Hi KJA welcome to the  forum.

Im not sure where your research has come from but to my knowledge having had surgery chemo and radiotherapy surely that means that you are Cancer free? 

What did they tell you at the hospital where you had your treatment and what was said at the end of it all to you by the team treating you?

Sorry to be such  a pain with more questions but if you wanted to chat to someone and see what they say why dont you give the Macmillan Line a call tomorrow and see if you can speak to one of the Nurses there. 08088080000. 

Thank you for your reply. They say no evidence of disease but can never guarantee cancer free. 
All they said was that they were treating me with curative intent and I grabbed hold of that thought and I didn’t ask any more information. I have researched online but I am careful to look for scientific studies. 
I am now being scanned every year and I just feel that it is almost just a matter of time before they discover further spread and I am stage 4. I had a scan last week so I am due results end of this week but I am just feeling overwhelmed with panic for the results. 

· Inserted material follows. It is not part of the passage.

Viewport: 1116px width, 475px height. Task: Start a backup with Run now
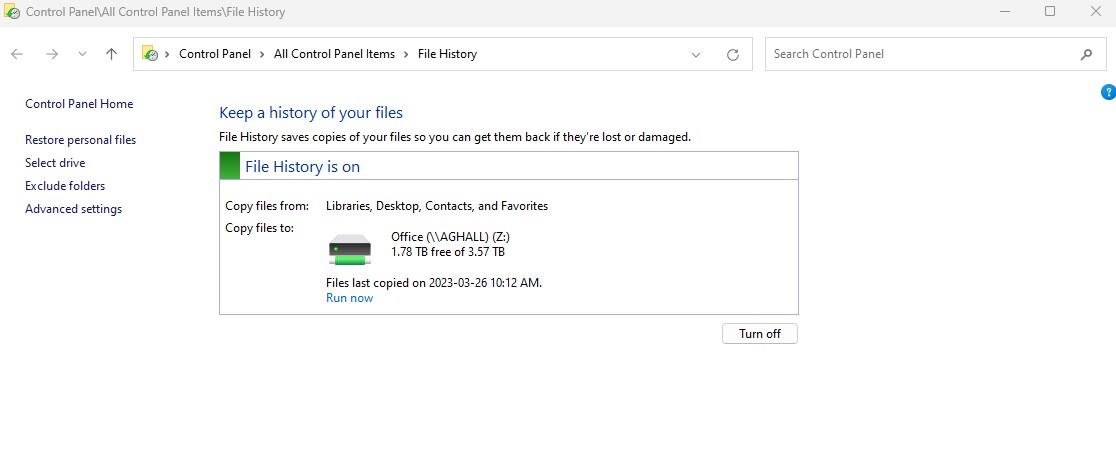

Hello KJA, I had a mastectomy followed by lymph node clearance in 2010. I had radiotherapy but rejected chemo back then. Tamoxifen for 5 years then in 2015 I was released from annual check ups but was told to monitor myself closely and see my GP if I had any concerns. I have had an amazing 10 years seeing the world and enjoying work and family. I recall whenever I had to have tests of any kind the fear of what the results were going to be was worse than the tests themselves. I now understand this is really common amongst cancer sufferers. Unfortunately last year during the height of Covid I started having symptoms and struggled for 6 months to get answers, paying for ultrasounds and scans. Eventually I was referred to the breast surgeon who treated me in 2010 and in November last year I was diagnosed with  a Grade 3 recurrence which is inoperable and incurable. I tried Chemo this time but it hasn't worked. KJA, I think looking at my own experience I would suggest that if your team have said they have treated you with intent to cure, please take comfort from their words. Your team will not hide things from you. Also your anxiety around tests and results is probably felt by the majority of BC patients. Wishing you much luck, sending virtual hugs. 

Thank you. Sorry to hear about your diagnosis, my thoughts are with you. 

Hi. Thought I would just update. Unfortunately, my scan showed up liver mets. I am currently waiting to see my consultant to know what is happening. I have never felt so lost and desperate. 

Thats rotten news KJA,  im so sorry to hear that. When is your appointment with your oncologist? They will be able to explain the treatment options and there are so many. If you have no onc appointment yet, contact your BCN, they can answer so many questions and chase up a date to see the consultant.

I completely understand feeling lost and desperate having been there. Im so glad you have reached out on this forum,  most of us have been through similar. 

Keep in touch. Chin up 

Thank you so much. I will contact my BCN  tomorrow. You are all such support. 
How are you getting on? X

Its kind of you to ask given your own worries. 

My cancer came back in the chest wall soft tissue but had mutated to triple negative which reduces treatment options. My mets are all in the bones, spine, ribs. Sternum, clavicle, possibly hip. There is something on the liver but likely to be a cyst. I had a one off radiotherapy treatment 3 weeks ago to ease pain in my shoulder and clavicle which now has a fracture in it. Even though the radiation has caused my lympheodema to flare I am now in a good place. Medication keeps pain at bay and I have chosen to have some time to myself. I will see my Onc in a couple of months and probably have a scan to see how things are.

I found it was the unknown that caused me the most stress. Once you understand your cancer type, the treatment options and get a plan in place you will feel better about everything. 

Each day is a blessing  especially when the weather is good. I still work when I can and my family keep me sane.

I will look out for your updates. I hope  talking to your BCN tomorrow helps...sending big hugs. We all need them

Sending big hugs back. I hope your pain stays under control. I think having a plan in place will help. I think the hardest realisation for me is that whether I have 2 / 5 or however many years left, they will all be lived facing treatment and life will never be the same, there will be a new normal. I will definitely be grateful for every chance I get to see my kids growing up.